These 'standardized' components, designed with additional new qualities, such as being maintenance-free, self-protecting and fault-tolerant, will greatly reduce the operating costs of complex products (operator and repairman training, spare-parts management), as shown by the example of the standardized Airbus flight-deck. They further enable the conversion of goods and their use in cascades of decreasing sophistication.

  • new technologies aimed at optimizing the resource products and components over long periods of time spareless repair methods, in-situ function-quality cycle-data memory chips.
  • new professions and job qualifications will emerge, such as "operation and maintenance engineers". The 'salesmen' of the past will have to change to consultant-advisors able to optimize 'generic' products for the needs of specific users, and to technologically up-grade existing products according to the wishes of the user and the advances of technology.
  • the user (ex-consumer) will have to learn to take care of the rented or leased products as if they were his own' in order to enjoy the new flexibility in product-use offered to him by a utilization-focussed service economy. Whereas, in the industrial economy, mis-use and abuse of products leads to a punishment in the form of increased maintenance cost for the owner-user, they may, in the service economy, lead to the exclusion of a user from the utilization-focused system.

7. Obstacles, opportunities, trends

Many obstacles will need to be overcome on the way to such a sustainable service economy. But most of these obstacles are embodied in the logic of the present linear industrial economy, such as a supply-definition of quality, based on warranties limited to 6 or 12 months against manufacturing defects only, and on the 'newness' of components in new goods.
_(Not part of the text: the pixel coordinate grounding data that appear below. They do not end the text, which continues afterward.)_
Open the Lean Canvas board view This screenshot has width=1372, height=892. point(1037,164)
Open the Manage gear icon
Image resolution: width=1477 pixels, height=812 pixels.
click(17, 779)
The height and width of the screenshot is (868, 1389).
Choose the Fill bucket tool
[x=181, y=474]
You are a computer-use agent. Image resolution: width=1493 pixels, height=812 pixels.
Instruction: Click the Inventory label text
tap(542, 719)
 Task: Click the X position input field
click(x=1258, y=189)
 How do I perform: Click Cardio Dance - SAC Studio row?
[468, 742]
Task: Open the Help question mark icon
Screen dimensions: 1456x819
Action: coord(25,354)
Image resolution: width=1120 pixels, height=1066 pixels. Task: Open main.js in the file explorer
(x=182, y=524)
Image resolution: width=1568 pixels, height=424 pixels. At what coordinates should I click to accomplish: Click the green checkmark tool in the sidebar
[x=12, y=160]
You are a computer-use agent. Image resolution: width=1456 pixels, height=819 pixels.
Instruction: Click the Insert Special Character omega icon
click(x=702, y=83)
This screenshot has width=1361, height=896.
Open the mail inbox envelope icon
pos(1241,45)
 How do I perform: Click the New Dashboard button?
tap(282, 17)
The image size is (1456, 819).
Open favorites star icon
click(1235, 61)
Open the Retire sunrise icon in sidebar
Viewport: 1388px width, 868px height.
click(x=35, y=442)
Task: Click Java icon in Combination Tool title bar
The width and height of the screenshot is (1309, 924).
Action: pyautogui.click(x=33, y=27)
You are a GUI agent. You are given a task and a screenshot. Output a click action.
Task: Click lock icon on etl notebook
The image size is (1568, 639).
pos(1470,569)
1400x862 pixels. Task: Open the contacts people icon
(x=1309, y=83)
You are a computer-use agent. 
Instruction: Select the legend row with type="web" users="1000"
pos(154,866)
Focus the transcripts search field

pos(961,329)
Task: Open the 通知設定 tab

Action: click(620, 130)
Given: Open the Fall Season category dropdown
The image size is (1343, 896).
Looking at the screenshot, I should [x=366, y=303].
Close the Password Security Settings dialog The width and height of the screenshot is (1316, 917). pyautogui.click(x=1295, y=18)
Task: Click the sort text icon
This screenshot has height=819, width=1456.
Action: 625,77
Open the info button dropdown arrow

The logic framework of a functional economy brings with it changes, such as a demand-side definition of quality, based on unlimited customer satisfaction and the guarantee of system functioning over longer periods of time (witness companies such as Xerox, Toyota, Hasselblad).

The signs at the horizon are clearly pointing this way:

  • the EC-Directives on product liability, and more recently on product safety, and the draft directive on service liability, all stipulate a ten year liability period.
  • some car manufacturers offer a total cost guarantee over 3 or 5 years. Which includes all costs except tyre wear and fuel! Some equipment manufacturers offer a similar guarantee including in addition a product exchange at the customer discretion ('the customer satisfaction guarantee').
  • industry shows an increasing willingness to accept unlimited product responsibility - and to use it aggressively in their advertising - through money-back guarantees, bring-back schemes (single-use cameras), exchange offers and other forms of voluntary product take-back!
  • outsourcing and contract manufacturing are rapidly becoming a generally accepted form of buying! selling results instead of goods or services.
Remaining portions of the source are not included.